Teenager disappears in lake while swimming

A teenager drowned swimming across an artificial lake after seeing his mates having fun on the other side.

The death of Tominiko Junior Pelenato, a sports mad 16-year-old known to all as TJ, has prompted a coroner to raise questions about appropriate signage for inexperienced swimmers attempting to cross wide waterways.

TJ could not be saved by his friends, slipping from their grasp and drifting to the bottom of Pegasus Lake in Canterbury on December 15, 2012.

The keen rugby, basketball and volleyball player, who had just completed Year 11 at Catholic Cathedral College in central Christchurch, was on a church group outing to the recreational lake in the newly-built township of Pegasus.


TJ and four young mates decided to swim from one of the 13ha lake's 11 beaches beside a waterfall to where others were playing at some wooden piles protruding from the water some 60m away.

About 40m from the beach, TJ, who lived with his family in the suburb of Linwood, got into difficulties.

In a statement of evidence to an inquest before Coroner Richard McElrea in Christchurch yesterday, Rangiora police Constable Paul Robertson described what witnesses saw.

"Tominiko called for help and flapped his arms, struggling to stay above the water," he said.

"One of the boys, Lvi Ahtong, went to assist Tominiko. However, Tominiko struggled and pulled the pair underwater.

"Lvi let go of Tominiko and another friend, Jordan Topai-Aveai, tried to hold Tominiko out of the water.

"By now, Tominiko was unresponsive and slipped out of Jordan's grasp and disappeared below the water."

Members of the public joined the search by free-diving to the sandy bottom of the lake.


About 20 minutes later, one of them, Paul Skerten, found TJ lying on the lake bed.

He was rushed to land by boat but could not be revived.

At the inquest, Paul Armstrong, development manager for Toddy Property Group, which acquired assets of Pegasus Town Ltd, including the lake, on December 3, 2012, gave evidence.

He expressed his condolences to TJ's friends and family for the "terrible tragedy".

The artificial lake, up to 6m deep in the middle, was developed as a public asset, with Waimakariri District Council due to take over ownership and management later this year.
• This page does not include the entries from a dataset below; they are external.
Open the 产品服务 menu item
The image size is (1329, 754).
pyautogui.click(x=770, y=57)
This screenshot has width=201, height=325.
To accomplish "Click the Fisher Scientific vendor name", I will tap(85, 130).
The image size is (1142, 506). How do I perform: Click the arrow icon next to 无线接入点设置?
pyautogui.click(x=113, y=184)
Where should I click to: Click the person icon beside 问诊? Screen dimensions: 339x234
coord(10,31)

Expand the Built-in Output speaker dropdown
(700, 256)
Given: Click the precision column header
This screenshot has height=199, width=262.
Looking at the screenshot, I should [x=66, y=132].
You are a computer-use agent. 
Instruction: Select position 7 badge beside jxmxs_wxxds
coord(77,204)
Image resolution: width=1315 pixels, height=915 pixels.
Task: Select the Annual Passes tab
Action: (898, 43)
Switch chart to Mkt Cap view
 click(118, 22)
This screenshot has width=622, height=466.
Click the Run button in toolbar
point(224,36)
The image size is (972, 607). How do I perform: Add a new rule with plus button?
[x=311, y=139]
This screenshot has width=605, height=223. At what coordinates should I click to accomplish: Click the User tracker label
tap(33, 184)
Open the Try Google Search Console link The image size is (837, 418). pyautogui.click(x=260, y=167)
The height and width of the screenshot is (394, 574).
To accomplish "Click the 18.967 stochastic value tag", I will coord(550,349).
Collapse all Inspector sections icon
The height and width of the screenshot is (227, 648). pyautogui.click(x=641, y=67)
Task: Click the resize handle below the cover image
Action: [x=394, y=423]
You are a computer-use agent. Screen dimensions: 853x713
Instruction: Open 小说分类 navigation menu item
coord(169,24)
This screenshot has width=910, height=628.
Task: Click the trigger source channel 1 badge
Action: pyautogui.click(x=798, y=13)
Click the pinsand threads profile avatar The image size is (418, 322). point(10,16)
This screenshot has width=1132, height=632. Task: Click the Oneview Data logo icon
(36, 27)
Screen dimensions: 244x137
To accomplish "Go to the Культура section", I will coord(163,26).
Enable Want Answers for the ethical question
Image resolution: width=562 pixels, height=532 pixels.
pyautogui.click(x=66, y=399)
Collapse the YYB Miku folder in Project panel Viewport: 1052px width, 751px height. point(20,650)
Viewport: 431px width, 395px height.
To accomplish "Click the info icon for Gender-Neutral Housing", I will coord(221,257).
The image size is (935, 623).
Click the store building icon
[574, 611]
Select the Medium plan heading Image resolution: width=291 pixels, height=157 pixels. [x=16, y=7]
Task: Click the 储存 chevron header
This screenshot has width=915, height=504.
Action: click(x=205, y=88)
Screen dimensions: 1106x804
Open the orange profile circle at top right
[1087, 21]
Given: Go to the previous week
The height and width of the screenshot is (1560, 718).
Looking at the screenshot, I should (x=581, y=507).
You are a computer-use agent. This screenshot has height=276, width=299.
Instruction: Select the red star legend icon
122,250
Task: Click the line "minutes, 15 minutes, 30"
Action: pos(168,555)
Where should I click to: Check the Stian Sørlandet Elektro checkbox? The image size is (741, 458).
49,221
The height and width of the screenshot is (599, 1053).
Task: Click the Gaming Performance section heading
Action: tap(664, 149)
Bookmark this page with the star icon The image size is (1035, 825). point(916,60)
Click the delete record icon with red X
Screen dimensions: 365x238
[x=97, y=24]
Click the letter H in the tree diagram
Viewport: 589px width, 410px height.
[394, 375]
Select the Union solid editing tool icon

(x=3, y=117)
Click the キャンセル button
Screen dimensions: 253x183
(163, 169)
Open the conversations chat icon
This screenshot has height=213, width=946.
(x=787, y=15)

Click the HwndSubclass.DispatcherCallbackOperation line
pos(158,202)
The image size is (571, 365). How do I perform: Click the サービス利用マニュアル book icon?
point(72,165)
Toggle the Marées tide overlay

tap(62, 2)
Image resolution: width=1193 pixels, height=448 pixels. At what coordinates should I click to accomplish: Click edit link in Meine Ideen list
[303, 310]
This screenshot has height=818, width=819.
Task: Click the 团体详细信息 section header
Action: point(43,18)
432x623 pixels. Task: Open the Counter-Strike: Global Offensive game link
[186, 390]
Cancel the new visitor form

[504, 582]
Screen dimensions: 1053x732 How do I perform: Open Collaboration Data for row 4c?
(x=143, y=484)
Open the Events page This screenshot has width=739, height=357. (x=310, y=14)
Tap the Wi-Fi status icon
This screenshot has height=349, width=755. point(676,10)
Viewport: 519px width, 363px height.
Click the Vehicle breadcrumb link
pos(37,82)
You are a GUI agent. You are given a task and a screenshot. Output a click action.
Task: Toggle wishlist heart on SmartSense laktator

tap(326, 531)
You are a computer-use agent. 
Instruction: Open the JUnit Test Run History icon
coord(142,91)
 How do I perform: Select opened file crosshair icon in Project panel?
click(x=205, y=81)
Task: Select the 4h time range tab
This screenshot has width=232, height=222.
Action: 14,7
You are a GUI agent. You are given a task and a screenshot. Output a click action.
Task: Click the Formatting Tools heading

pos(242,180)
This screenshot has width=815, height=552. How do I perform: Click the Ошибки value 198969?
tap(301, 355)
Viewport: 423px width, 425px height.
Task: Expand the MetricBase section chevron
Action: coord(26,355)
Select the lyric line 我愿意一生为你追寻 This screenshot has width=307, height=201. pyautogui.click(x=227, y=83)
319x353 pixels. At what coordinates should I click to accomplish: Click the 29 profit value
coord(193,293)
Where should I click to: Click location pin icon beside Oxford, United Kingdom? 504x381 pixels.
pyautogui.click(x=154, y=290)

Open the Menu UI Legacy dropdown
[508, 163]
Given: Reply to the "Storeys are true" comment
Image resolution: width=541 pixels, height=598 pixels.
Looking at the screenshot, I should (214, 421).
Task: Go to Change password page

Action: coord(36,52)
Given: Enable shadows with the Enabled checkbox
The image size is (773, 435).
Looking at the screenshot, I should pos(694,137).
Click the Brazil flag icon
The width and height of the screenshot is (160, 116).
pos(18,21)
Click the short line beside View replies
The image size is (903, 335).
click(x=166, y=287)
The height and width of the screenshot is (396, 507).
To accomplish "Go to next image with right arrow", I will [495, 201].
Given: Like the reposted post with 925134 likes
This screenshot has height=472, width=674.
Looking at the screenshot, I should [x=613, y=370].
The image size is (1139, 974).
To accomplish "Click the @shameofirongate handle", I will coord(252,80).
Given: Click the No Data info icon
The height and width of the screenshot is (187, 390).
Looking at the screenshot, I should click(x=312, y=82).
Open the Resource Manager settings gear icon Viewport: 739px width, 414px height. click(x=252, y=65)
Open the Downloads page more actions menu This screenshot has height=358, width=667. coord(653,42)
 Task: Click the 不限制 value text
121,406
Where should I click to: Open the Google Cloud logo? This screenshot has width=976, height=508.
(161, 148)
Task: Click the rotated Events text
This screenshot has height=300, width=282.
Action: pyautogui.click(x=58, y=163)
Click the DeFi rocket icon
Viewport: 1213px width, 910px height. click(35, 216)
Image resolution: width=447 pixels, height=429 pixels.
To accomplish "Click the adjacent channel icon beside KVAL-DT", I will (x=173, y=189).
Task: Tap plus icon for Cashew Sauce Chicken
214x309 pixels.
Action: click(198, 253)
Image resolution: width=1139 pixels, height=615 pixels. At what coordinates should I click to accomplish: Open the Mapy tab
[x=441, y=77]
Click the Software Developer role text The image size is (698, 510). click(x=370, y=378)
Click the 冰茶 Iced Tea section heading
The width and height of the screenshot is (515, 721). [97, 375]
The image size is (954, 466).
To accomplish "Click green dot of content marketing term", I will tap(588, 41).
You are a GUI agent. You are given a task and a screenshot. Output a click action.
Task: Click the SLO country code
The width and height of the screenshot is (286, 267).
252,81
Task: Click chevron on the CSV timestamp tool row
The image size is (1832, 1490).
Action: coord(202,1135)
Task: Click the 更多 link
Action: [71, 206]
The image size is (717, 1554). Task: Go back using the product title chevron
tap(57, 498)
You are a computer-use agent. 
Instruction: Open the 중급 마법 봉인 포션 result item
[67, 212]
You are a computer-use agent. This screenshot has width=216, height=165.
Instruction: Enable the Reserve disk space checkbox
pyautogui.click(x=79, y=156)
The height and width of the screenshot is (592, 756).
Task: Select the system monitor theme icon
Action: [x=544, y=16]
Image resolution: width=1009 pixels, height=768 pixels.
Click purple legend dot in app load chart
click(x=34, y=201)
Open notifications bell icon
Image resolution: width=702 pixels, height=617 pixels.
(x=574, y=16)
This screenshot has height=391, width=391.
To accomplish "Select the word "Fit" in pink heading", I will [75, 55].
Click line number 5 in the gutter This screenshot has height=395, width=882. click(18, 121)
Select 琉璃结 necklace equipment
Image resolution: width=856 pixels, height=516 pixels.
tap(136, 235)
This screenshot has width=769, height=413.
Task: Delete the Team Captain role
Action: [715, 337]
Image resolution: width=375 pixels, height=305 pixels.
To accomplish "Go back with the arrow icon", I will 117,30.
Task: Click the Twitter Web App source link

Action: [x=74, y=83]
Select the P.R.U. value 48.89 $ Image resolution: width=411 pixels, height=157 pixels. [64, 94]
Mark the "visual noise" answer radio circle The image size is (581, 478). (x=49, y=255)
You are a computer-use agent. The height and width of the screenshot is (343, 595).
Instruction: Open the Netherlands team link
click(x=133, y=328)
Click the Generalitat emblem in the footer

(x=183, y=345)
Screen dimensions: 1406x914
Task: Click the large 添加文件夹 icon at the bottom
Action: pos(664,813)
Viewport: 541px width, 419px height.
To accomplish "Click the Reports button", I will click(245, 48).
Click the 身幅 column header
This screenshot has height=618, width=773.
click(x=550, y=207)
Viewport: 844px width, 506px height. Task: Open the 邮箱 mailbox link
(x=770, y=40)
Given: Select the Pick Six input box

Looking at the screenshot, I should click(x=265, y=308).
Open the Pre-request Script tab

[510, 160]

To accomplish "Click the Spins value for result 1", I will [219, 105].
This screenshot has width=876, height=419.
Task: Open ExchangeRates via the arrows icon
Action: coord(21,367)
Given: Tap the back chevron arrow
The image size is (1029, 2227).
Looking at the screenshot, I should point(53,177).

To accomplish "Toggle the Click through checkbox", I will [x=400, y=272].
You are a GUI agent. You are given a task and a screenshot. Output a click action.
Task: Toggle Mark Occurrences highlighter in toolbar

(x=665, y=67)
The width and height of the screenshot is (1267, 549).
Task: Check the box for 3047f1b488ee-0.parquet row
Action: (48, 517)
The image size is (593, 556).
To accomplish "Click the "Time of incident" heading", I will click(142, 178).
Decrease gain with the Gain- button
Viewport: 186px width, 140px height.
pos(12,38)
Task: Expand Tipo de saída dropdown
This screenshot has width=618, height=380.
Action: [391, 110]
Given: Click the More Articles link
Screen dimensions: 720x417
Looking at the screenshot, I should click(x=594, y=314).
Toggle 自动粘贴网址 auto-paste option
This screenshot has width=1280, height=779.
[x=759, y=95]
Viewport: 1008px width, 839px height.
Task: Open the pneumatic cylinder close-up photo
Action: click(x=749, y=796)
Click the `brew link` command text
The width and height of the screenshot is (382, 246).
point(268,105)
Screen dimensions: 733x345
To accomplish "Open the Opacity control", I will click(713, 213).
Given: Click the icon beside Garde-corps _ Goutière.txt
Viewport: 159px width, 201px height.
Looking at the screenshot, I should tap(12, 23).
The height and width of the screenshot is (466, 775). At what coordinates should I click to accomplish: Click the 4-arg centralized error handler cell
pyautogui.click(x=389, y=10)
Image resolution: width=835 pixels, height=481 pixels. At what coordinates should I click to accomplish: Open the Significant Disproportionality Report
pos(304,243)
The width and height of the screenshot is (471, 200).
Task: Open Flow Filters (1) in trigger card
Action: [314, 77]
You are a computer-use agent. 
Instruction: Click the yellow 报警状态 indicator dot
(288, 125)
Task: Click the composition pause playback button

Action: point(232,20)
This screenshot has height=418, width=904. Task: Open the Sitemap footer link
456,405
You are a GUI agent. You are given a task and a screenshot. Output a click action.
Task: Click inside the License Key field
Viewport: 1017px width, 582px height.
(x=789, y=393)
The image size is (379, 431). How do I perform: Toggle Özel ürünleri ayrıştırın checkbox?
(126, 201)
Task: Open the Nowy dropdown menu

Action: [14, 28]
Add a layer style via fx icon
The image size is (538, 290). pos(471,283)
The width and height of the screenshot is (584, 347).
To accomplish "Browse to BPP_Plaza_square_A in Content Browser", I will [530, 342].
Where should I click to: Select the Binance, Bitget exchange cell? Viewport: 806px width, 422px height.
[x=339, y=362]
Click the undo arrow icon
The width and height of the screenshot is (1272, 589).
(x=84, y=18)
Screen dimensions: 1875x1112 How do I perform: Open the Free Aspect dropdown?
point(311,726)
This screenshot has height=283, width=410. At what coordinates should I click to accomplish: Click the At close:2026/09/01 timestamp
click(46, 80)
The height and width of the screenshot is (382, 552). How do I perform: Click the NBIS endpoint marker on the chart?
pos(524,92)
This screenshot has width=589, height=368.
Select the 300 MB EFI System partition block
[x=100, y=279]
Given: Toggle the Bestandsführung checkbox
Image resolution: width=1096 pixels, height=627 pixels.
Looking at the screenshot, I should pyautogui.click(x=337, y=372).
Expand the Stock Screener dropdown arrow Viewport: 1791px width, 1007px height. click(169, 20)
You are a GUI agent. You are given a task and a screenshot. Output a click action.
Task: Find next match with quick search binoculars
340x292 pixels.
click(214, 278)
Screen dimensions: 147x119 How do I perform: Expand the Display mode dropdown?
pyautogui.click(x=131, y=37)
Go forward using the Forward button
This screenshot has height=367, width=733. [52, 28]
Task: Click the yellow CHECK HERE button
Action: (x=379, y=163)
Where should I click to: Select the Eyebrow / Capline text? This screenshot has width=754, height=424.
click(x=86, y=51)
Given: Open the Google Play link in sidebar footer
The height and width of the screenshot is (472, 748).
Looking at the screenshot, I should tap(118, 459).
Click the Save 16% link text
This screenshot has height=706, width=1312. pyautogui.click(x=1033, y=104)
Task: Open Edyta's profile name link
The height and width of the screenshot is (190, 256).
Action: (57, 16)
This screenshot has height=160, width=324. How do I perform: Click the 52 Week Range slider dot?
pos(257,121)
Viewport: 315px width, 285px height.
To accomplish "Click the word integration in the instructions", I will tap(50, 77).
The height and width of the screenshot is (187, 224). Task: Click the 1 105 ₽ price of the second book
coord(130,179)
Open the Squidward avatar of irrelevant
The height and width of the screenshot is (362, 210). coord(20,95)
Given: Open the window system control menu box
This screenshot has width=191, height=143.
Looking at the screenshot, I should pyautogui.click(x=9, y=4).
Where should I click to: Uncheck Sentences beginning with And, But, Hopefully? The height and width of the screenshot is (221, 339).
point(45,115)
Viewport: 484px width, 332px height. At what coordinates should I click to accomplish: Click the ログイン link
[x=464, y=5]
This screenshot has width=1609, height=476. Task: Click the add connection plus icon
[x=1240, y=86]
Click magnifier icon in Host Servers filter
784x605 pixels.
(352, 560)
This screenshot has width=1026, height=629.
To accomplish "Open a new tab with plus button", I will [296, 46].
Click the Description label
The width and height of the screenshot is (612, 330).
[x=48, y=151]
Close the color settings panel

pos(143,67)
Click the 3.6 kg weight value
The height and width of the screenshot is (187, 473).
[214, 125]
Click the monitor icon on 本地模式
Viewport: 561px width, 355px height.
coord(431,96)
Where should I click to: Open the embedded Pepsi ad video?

Its former owners looked at a range of safety options when designing it, consultating the local council, police, and the Royal Life Saving Society.

Given its size, lifeguards were deemed impractical and buoyancy aids were discounted over maintenance issues.

Widespread signage was deemed the most practical and effective option.

There were 22 caution and no jumping signs when Todd Property Group took ownership. It then put up another 20.

The area was "very heavily signed" that day, Mr Armstrong said.

"Clearly the young man swam beyond his experience and underestimated what was involved," Coroner McElrea said.

He adjourned the hearing and will later give written findings.

"As I have indicated, the one area I may be particularly looking at is ... the importance of only experienced swimmers attempting what TJ did on that day."

The Pelenato family told the inquest that TJ went swimming with his sister every weekend and had taken formal lessons at school.

Asked by the coroner if, on December 15, 2012, TJ had simply wanted to be part of what other kids were doing, one family member replied: "I would say he saw the boys having fun on the other side and would've wanted to join in."